▸ **Provided material**:
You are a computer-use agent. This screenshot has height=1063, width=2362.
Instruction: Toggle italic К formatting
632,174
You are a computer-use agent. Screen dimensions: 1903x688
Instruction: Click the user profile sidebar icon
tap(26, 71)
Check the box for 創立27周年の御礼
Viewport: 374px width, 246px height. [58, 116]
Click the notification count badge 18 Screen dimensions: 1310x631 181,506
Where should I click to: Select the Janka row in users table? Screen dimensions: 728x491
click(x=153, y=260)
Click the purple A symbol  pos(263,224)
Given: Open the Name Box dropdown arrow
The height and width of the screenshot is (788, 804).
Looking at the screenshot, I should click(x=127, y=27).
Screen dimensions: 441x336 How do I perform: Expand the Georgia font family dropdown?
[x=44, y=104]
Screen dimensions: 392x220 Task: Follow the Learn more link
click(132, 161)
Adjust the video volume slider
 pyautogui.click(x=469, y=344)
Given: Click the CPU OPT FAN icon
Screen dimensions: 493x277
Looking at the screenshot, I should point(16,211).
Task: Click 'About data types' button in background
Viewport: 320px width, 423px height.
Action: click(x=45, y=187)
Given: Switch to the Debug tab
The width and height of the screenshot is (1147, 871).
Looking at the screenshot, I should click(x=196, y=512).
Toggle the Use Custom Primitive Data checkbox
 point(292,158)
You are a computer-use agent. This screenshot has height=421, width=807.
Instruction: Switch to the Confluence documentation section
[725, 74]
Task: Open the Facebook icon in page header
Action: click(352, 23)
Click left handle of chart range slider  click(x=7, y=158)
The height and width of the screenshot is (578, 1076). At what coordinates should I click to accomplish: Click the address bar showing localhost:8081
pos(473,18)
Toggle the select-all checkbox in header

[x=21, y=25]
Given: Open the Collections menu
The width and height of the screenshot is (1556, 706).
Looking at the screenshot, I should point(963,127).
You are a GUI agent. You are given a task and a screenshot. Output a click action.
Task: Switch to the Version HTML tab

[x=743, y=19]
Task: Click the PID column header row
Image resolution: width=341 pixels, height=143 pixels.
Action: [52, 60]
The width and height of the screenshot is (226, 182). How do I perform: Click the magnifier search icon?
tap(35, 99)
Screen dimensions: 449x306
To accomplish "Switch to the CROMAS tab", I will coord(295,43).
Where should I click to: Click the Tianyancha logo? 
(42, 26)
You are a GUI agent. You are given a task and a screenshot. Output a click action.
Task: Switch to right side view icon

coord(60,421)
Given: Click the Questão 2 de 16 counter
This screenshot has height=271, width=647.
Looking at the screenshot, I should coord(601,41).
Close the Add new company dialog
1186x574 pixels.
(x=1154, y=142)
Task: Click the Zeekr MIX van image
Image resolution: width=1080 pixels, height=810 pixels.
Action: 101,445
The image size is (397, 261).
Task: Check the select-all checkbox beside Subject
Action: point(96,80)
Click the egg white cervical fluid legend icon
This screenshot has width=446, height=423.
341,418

▸ **Do this**:
Copy out every line of the listing above without changing anything.

▸ **Written answer**:
You are a computer-use agent. This screenshot has height=1063, width=2362.
Instruction: Toggle italic К formatting
632,174
You are a computer-use agent. Screen dimensions: 1903x688
Instruction: Click the user profile sidebar icon
tap(26, 71)
Check the box for 創立27周年の御礼
Viewport: 374px width, 246px height. [58, 116]
Click the notification count badge 18 Screen dimensions: 1310x631 181,506
Where should I click to: Select the Janka row in users table? Screen dimensions: 728x491
click(x=153, y=260)
Click the purple A symbol  pos(263,224)
Given: Open the Name Box dropdown arrow
The height and width of the screenshot is (788, 804).
Looking at the screenshot, I should click(x=127, y=27).
Screen dimensions: 441x336 How do I perform: Expand the Georgia font family dropdown?
[x=44, y=104]
Screen dimensions: 392x220 Task: Follow the Learn more link
click(132, 161)
Adjust the video volume slider
 pyautogui.click(x=469, y=344)
Given: Click the CPU OPT FAN icon
Screen dimensions: 493x277
Looking at the screenshot, I should point(16,211).
Task: Click 'About data types' button in background
Viewport: 320px width, 423px height.
Action: click(x=45, y=187)
Given: Switch to the Debug tab
The width and height of the screenshot is (1147, 871).
Looking at the screenshot, I should click(x=196, y=512).
Toggle the Use Custom Primitive Data checkbox
 point(292,158)
You are a computer-use agent. This screenshot has height=421, width=807.
Instruction: Switch to the Confluence documentation section
[725, 74]
Task: Open the Facebook icon in page header
Action: click(352, 23)
Click left handle of chart range slider  click(x=7, y=158)
The height and width of the screenshot is (578, 1076). At what coordinates should I click to accomplish: Click the address bar showing localhost:8081
pos(473,18)
Toggle the select-all checkbox in header

[x=21, y=25]
Given: Open the Collections menu
The width and height of the screenshot is (1556, 706).
Looking at the screenshot, I should point(963,127).
You are a GUI agent. You are given a task and a screenshot. Output a click action.
Task: Switch to the Version HTML tab

[x=743, y=19]
Task: Click the PID column header row
Image resolution: width=341 pixels, height=143 pixels.
Action: [52, 60]
The width and height of the screenshot is (226, 182). How do I perform: Click the magnifier search icon?
tap(35, 99)
Screen dimensions: 449x306
To accomplish "Switch to the CROMAS tab", I will coord(295,43).
Where should I click to: Click the Tianyancha logo? 
(42, 26)
You are a GUI agent. You are given a task and a screenshot. Output a click action.
Task: Switch to right side view icon

coord(60,421)
Given: Click the Questão 2 de 16 counter
This screenshot has height=271, width=647.
Looking at the screenshot, I should coord(601,41).
Close the Add new company dialog
1186x574 pixels.
(x=1154, y=142)
Task: Click the Zeekr MIX van image
Image resolution: width=1080 pixels, height=810 pixels.
Action: 101,445
The image size is (397, 261).
Task: Check the select-all checkbox beside Subject
Action: point(96,80)
Click the egg white cervical fluid legend icon
This screenshot has width=446, height=423.
341,418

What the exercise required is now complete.